Sunday, June 19, 2016

#Erosion on the Switchbacks

As we were hiking down the switchbacks at the end of East End Road last week, we came across a gully that was deeper than the last time we'd been down that way. Aurora's comment was, "hashtag erosion." Little did she realize just how much erosion has been happening on the cliffs past the switchbacks. Her comment struck me as such a modern way of saying what has been happening for thousands of years. What amazed me the most about the erosion along those cliffs is that I thought of them as so stable because they haven't been eroding at the rate of the cliffs near Homer. And there hasn't been that much rain in recent months, but as we walked the beach, it occurred to me that the erosion had likely happened over this past winter during the nonstop rain we got for months (which at elevation was snow).

Here are a few pictures of the changed landscape in the few miles along the beach at the bottom of the switchbacks.

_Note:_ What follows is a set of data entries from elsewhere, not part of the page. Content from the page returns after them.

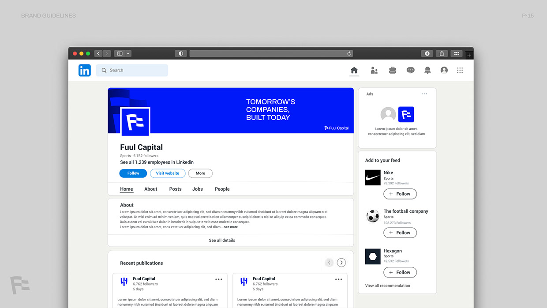The height and width of the screenshot is (308, 547).
Task: Switch to the About tab
Action: coord(150,189)
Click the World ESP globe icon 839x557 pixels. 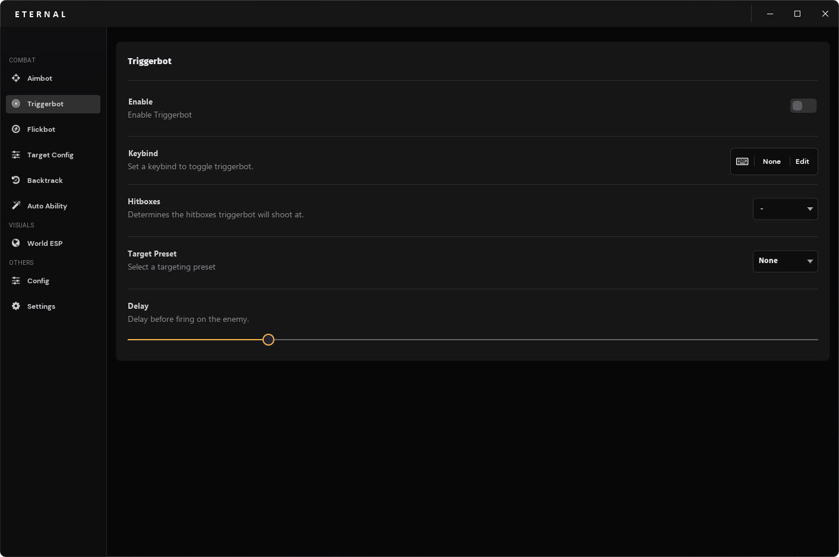(x=16, y=243)
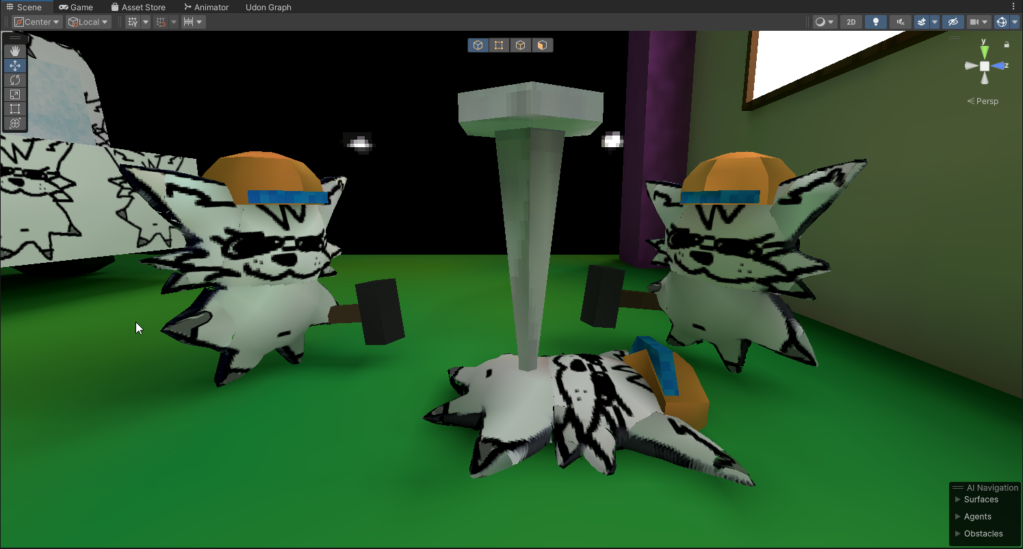This screenshot has height=549, width=1023.
Task: Select the Transform tool
Action: pyautogui.click(x=15, y=123)
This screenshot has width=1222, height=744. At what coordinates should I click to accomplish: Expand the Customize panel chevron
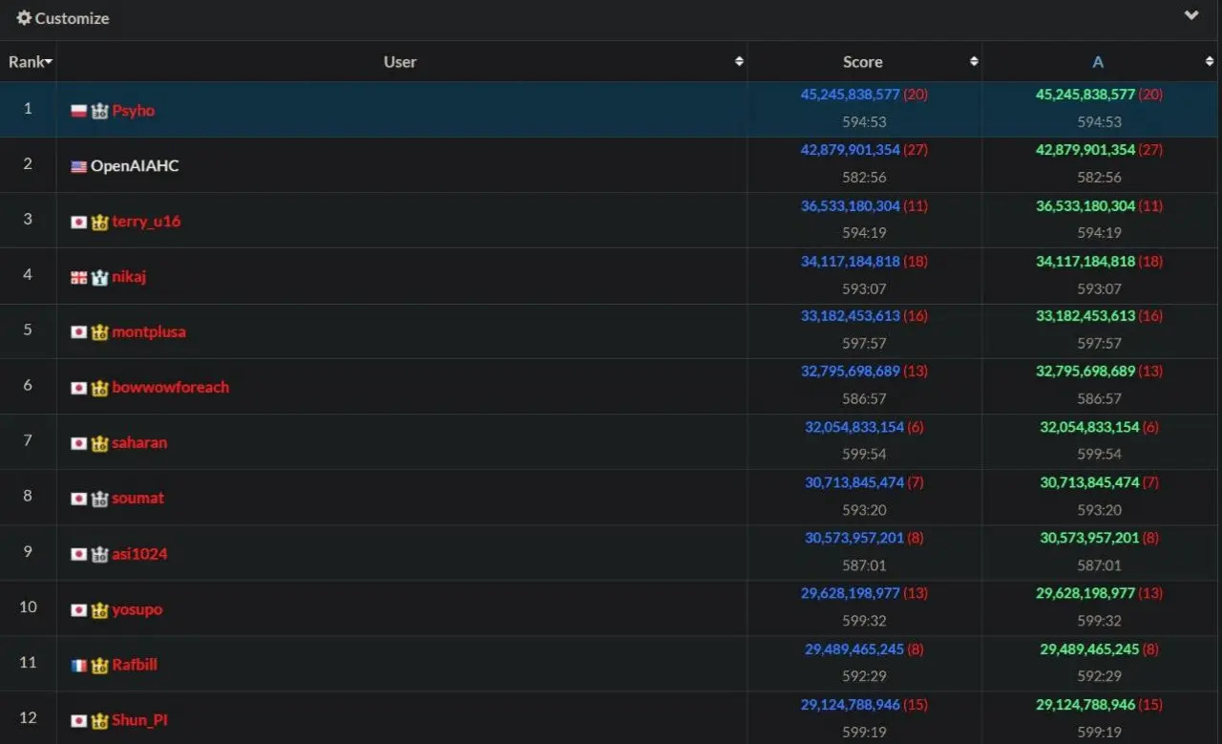click(1191, 16)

A large section of the hillside slumped off onto the beach

Another section of cliff gone, with alders littering the beach

A coal seam peeking out of the beach

The coal seam continues, with the bottom of the cliff crumbling away above

The coal seam rises out of the beach and into the cliffside

One of my favorite parts of hiking this beach:  the fascinating layers of geology evident

The different layers stand out in stark contrast

Piles of pebbles at the base of the cliff are new. Pebbles continued to fall even on this dry day.

The beach isn't quite as easy to drive now with alder carcasses crossing the once-relatively smooth surface

I admire this wild rose for making the best of a tough place!